You could hear the guffaws around the basketball world after the most recent Coach Cal recruiting innovation was announced. Those guffaws got louder when it was announced that the combine will be nationally televised Friday on ESPNU.

“We’re just there as B-roll for his recruiting videos,” one NBA executive told Yahoo Sports and Fox Sports 1 NBA insider Adrian Wojnarowski.

Here’s the thing with Calipari: If you’re a college basketball fan and you live in one of 49 states, you hate him. Hate him with a passion. Hate him without having ever met him. Hate him for how he embraced the current one-and-done age of college basketball sooner and more completely than any other big-time coach.

You hate him because he wins, sure, but you also hate him because you see him as a car salesman and not a college basketball coach, hate him because you assume he cheats (evidenced by a 2012 poll of nearly 100 college coaches that called him the biggest perceived cheater in the sport), hate him because he symbolizes everything that’s supposedly wrong with college basketball.

And I’m not here to tell you that your hatred is misplaced. This is sports. As Bob Huggins once told me, just like in old Hollywood westerns, we all feel the need to name certain folks “black hats” – the villains – and certain folks “white hats” – the good guys. This is especially true in the sports media, a landscape often lacking in nuance. Calipari is a black hat; he has been since he was the young, brash, upstart UMass coach.

But what I am here to tell you – or at least those of you who don’t live in Big Blue Nation, where instead of being reviled Calipari is revered for returning Kentucky basketball to the nation’s best program, and where the sport’s most diehard fans reflexively and vehemently defend all slights against Cal – is that Cal doesn’t really care if you hate him.

If fact, he seems to prefer if you do.

He’s one of those people who seems to need enemies, someone who thrives on all slights – whether real or perceived or conjured up – someone who is just fine in his role of helping you hate him a little bit more.
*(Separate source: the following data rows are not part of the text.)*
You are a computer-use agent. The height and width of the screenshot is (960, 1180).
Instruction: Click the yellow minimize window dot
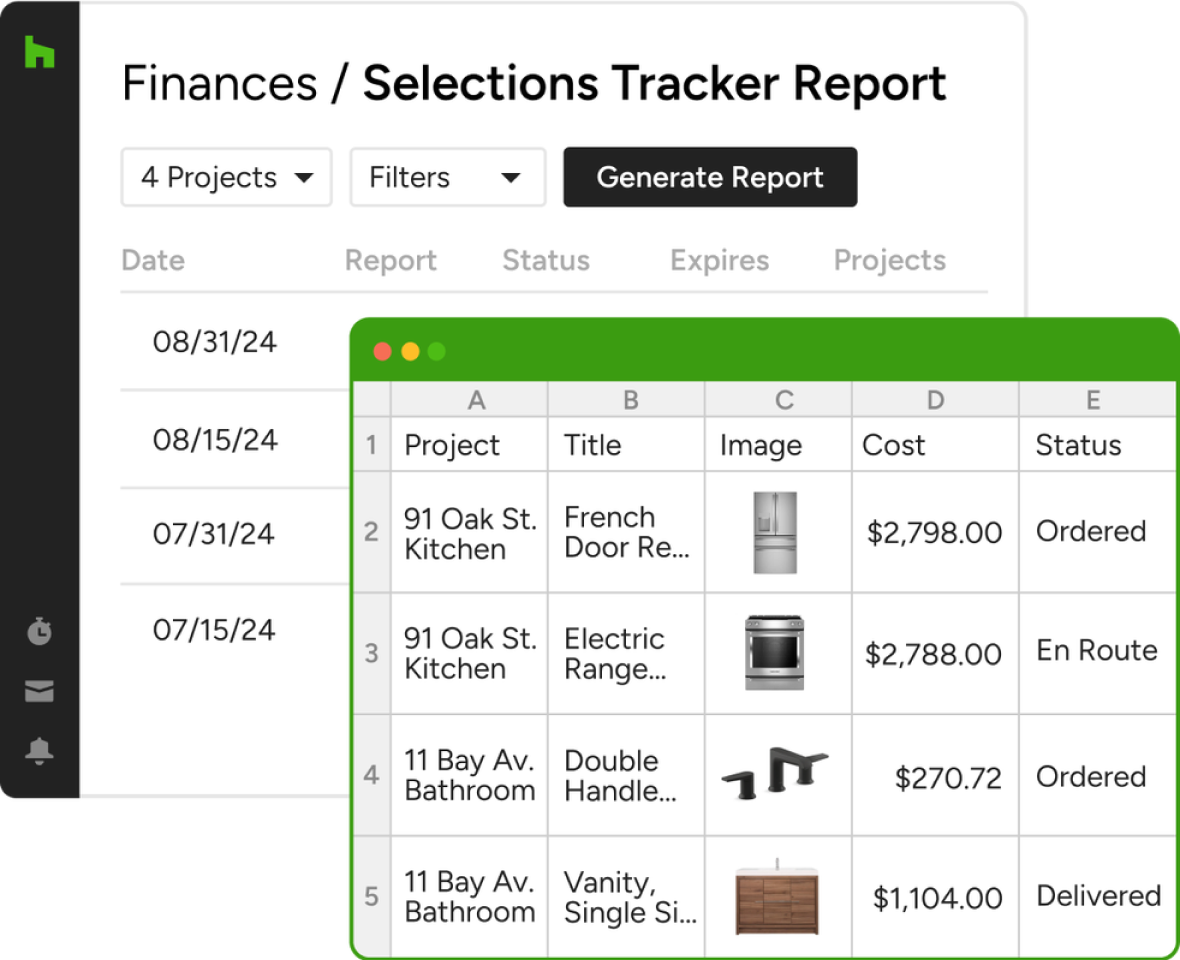(410, 351)
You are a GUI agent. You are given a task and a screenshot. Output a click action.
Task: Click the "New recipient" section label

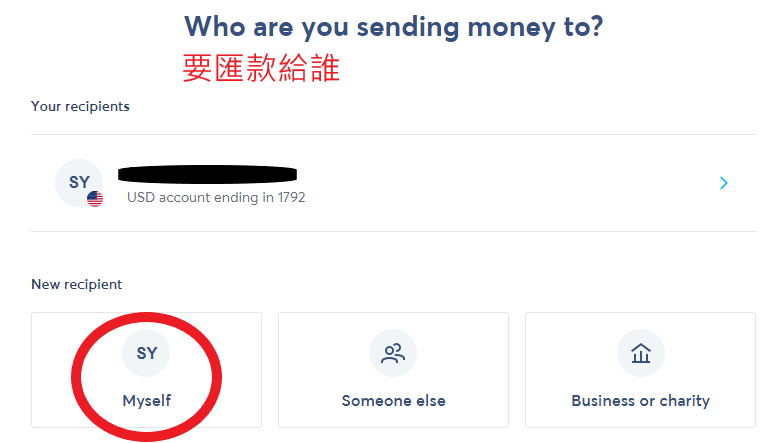77,284
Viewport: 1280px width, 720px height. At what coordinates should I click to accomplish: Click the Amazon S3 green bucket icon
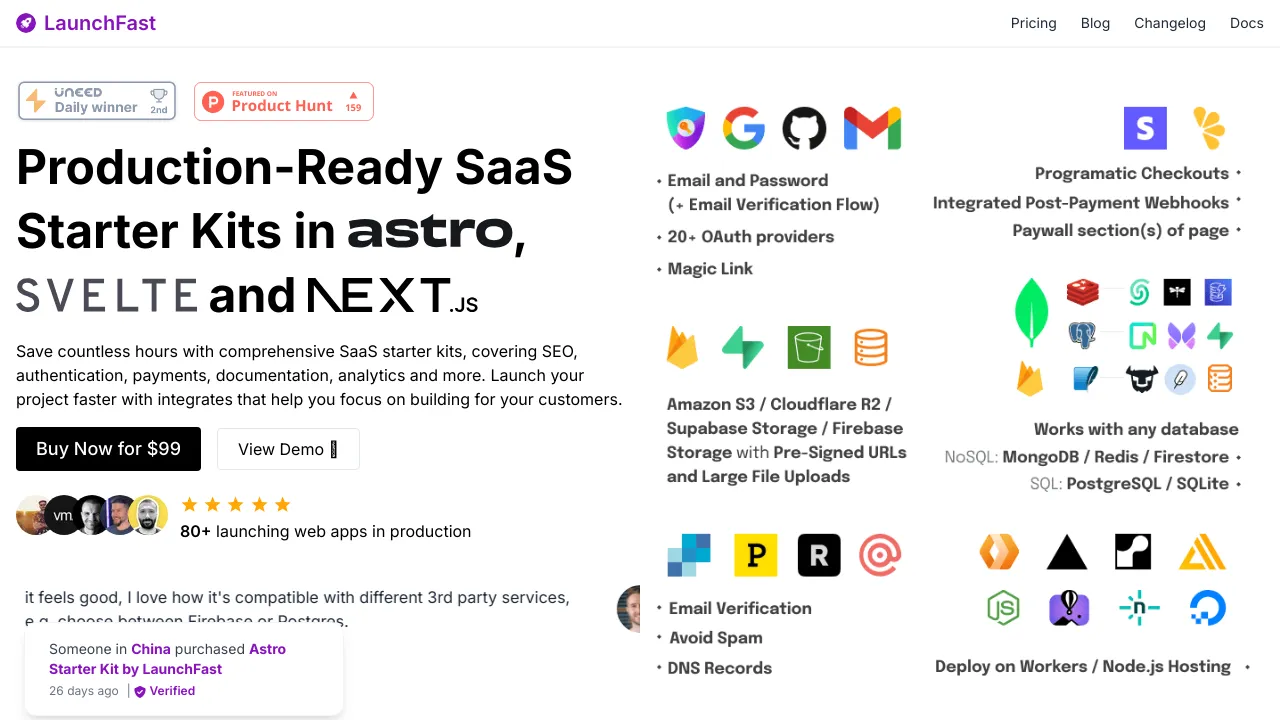click(x=808, y=348)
In a way, by hating him, you might be helping him.

“Sometimes I’ll walk out at exactly the time that the other team is coming out to see if they’ll boo me more than they’ll cheer their team – to see how bad they really want to beat us,” Cal told me in a wide-ranging offseason interview that will air on FOX Sports 1 in the week leading up to the season.

It takes a lot more energy to try to discern a man’s deep-seated motivations than to just take the reflexively cynical view. If you’d like to peek behind the curtain, I’d suggest his insightful new book, “Players First.”

Most of all, though, I’ve come to think of the defining characteristic of John Calipari as this: More than being the best recruiter this sport has ever seen, Cal is someone who better than anyone accepts college basketball’s current realities for exactly what they are – and who unapologetically takes advantage of them.

Think of him as a car salesman if you want. But he’s the best damn car salesman there is.

Remember in 2010, when five players from Calipari’s first Kentucky team were selected in the first round of the NBA draft? Calipari called it the greatest day in Kentucky basketball history. Kentucky fans and alums, remembering legendary Adolph Rupp and Kentucky’s seven national titles, were aghast at this newcomer.

The rest of us laughed at this blowhard.

Think of him as a car salesman if you want. But he’s the best damn car salesman there is.

But you know what? I asked him about what he meant when he said that. And I kind of love the place that thought was coming from. Because in a college sports world that often preaches purity but practices hypocrisy, his answer was strikingly and refreshingly different.

“I say this over and over: If we won the national title and no one got drafted, I’d be disappointed,” Calipari told me. “I’d be disappointed because I benefited, my staff benefited … they’re now millionaires … the school benefited.

“So everybody benefits and the players come back to school? Oh, they’ll get their education, (but) I’d rather them be millionaires.”

When Cal’s players put on their show for NBA scouts this weekend, people will snicker and call Kentucky an NBA factory, not a college program. Other college coaches will be either annoyed or pissed off – because Cal is the only coach who’d truly be able to pull this off but also because Cal is the first coach who thought of it and had the balls to do it. People will think about the offseason reports that he was deep in talks to become the next head coach of the Cleveland Cavaliers and wonder how dedicated he really is to these college players.

“There’s something that moves me in college basketball right now, and this job has done it to me,” Calipari told me in the offseason. “I have a chance to truly make a difference in families’ lives.”

Want to take those words and put them in the college basketball villain box, assume that this is a man preaching altruism while in practice is only helping himself? Cal isn’t going to stop you. He might even prefer you think that way. He needs the motivation of his enemies.

But remember this, too: When these players spend their one year or two years or three years or, yes, sometimes even four years in Lexington, Cal succeeds more than any other coach in the implicit promise of big-time college hoops: That if you bring your five-star talents here, you’ll get better, you’ll get exposure, and you’ll make that next step from these glorified minor leagues to the lucrative big leagues.

Which is exactly what Cal says he’s been doing all along.